In the hands of the government, or with friends, family, a trust or charity?

Getting your affairs in order is vital to ensuring your assets are directed to the people you want – your intended beneficiaries. You don’t want your assets falling into the wrong hands if you could have prevented it.

When it comes to your beneficiaries

Here are some things to consider:

The direction of assets.

Your superannuation death benefits, including those of you who have a Self-Managed Super Fund.

The Direction of Life Insurance proceeds (both within super and non-super insurance benefits).

Tax and Social Security implications.

Asset protection (risk of bankruptcy and divorce/separation).

Superannuation death benefits

Paid either as a lump sum or as a pension to certain dependants – eg: 

A spouse 

Children (generally adult children cannot receive a pension)

Any person financially dependant on you at the time of death

Any person who had an interdependency relationship with you immediately before your death

Life Insurance Proceeds

If the life insurance is a part of your super, then the proceeds can be paid directly to a dependant or an estate.

Outside super, proceeds can be paid to a Nominated Beneficiary or Beneficiaries, which cannot be ignored or overturned by the life insurance company.

There is no need for beneficiaries to be dependants (unlike in Super).

Estate Planning is a complex world

As with so many financial matters, there’s more than one way to skin a cat.
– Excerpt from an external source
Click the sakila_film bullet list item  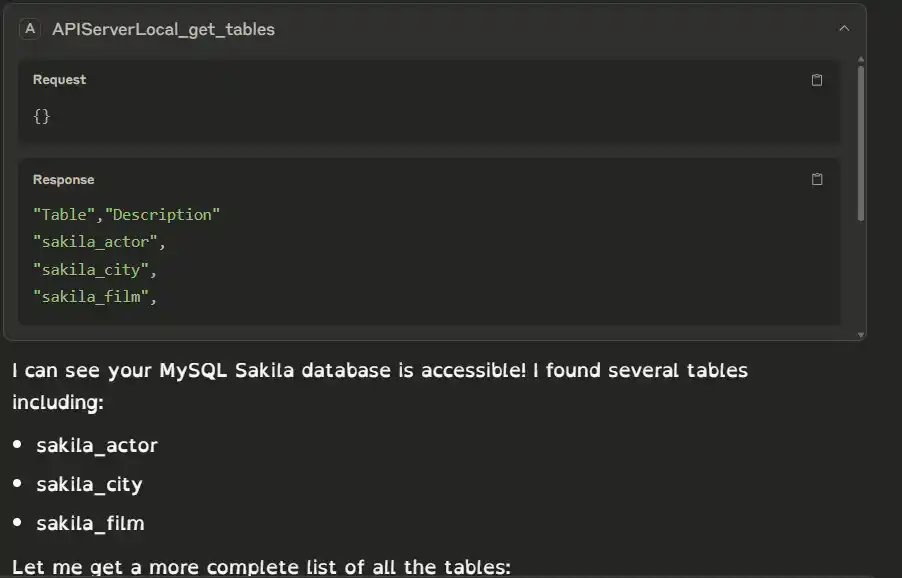(90, 523)
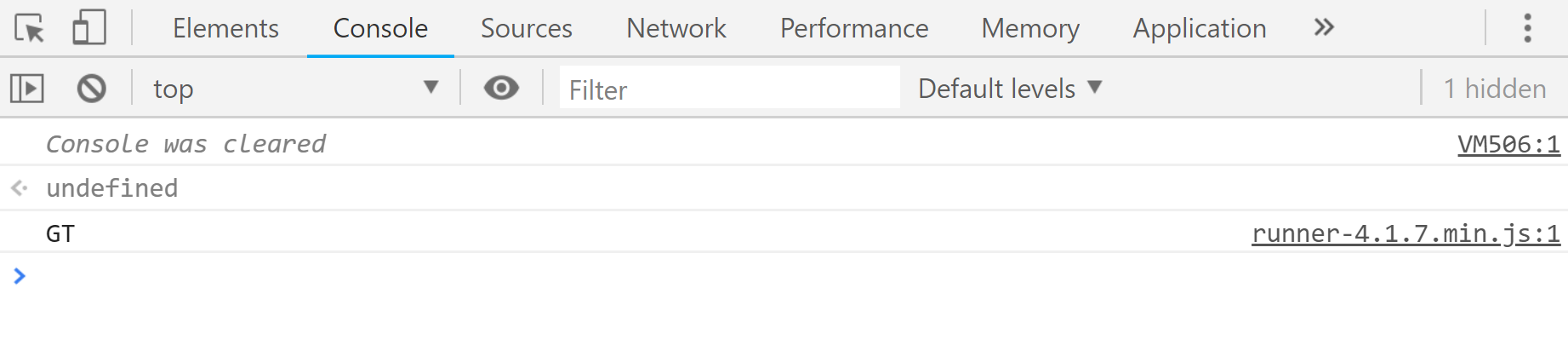The height and width of the screenshot is (351, 1568).
Task: Open the Default levels dropdown
Action: [1010, 88]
However, there is usually a method that is most appropriate for any given situation. An experienced and knowledgeable financial adviser will be able to sit down with, listen to your circumstances and intentions, and then devise the best plan going forward to ensure your estate lands where you want it to.
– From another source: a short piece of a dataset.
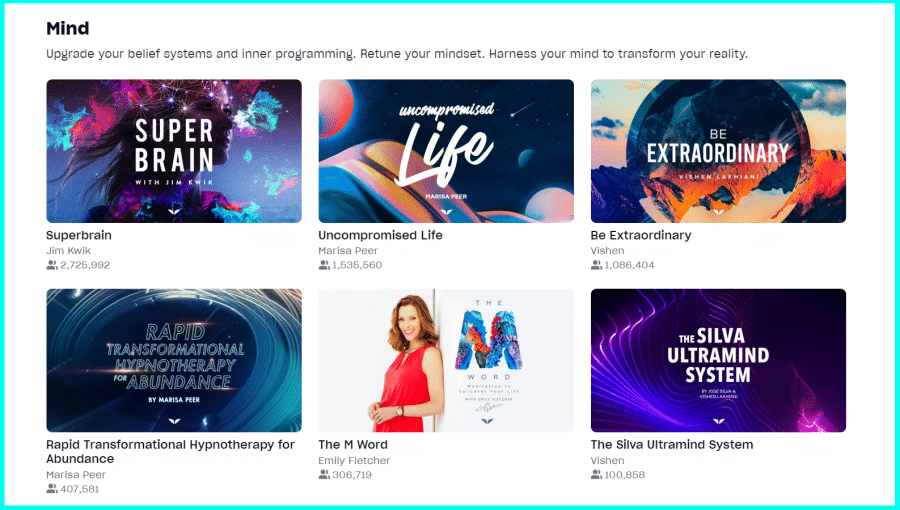Open The M Word cover image

(x=446, y=360)
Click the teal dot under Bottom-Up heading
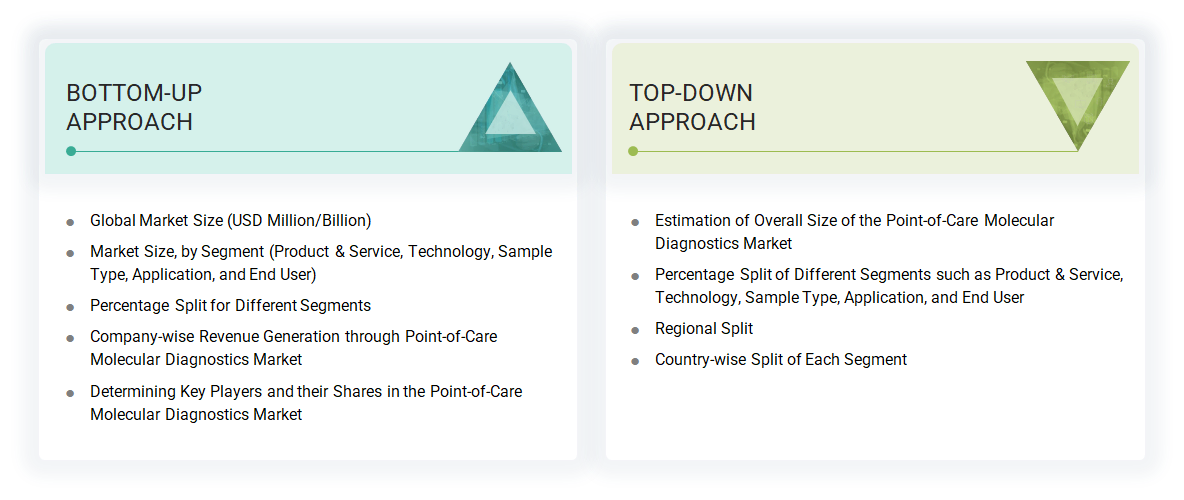The width and height of the screenshot is (1184, 500). pos(71,151)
We are proud to align with several estate planning lawyers who can assist you with the preparation of your will, enduring power of attorney and advanced care directives.
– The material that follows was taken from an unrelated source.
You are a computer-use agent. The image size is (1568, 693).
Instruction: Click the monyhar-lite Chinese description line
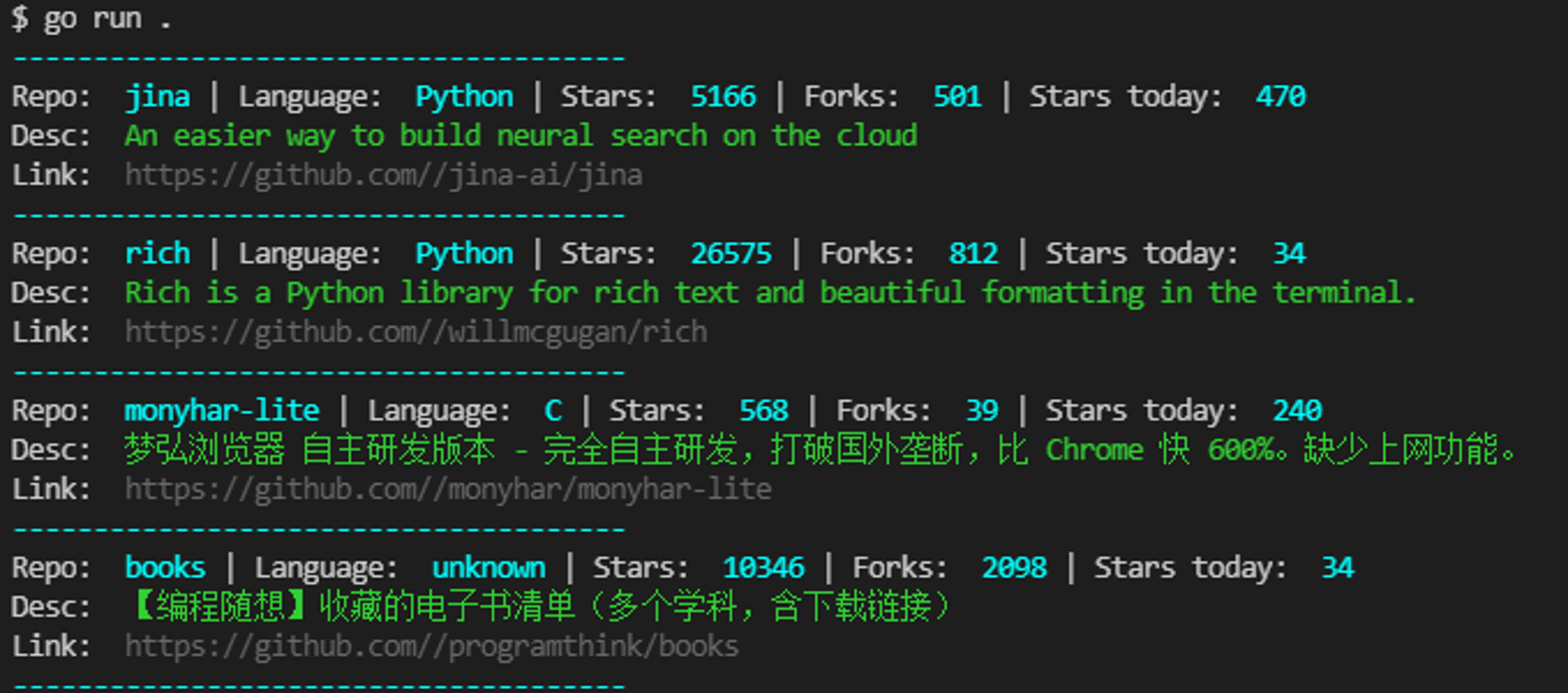[819, 450]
To discuss your estate planning needs, please contact one of our trusted advisers.

Methods of Estate Planning

Protect your beneficiaries with a Testamentary Trust

Understandably, the biggest concern our clients have is ensuring their assets are distributed as intended and administered efficiently. The last thing you want is your beneficiaries to receive the assets only for them to be whittled away by unforeseen circumstances. A Testamentary Trust can be used to protect your beneficiaries from:

Incurring tax on income earned through an inheritance.

Paying higher rates of tax (due to their high personal marginal tax rate).

Claims from marital or commercial breakdowns.

Waste or indulgence by the beneficiary.

Vulnerable beneficiaries (eg: disability, spendthrift, gambling, drug addiction).

Misuse of funds reserved for education (eg: school and tuition fees).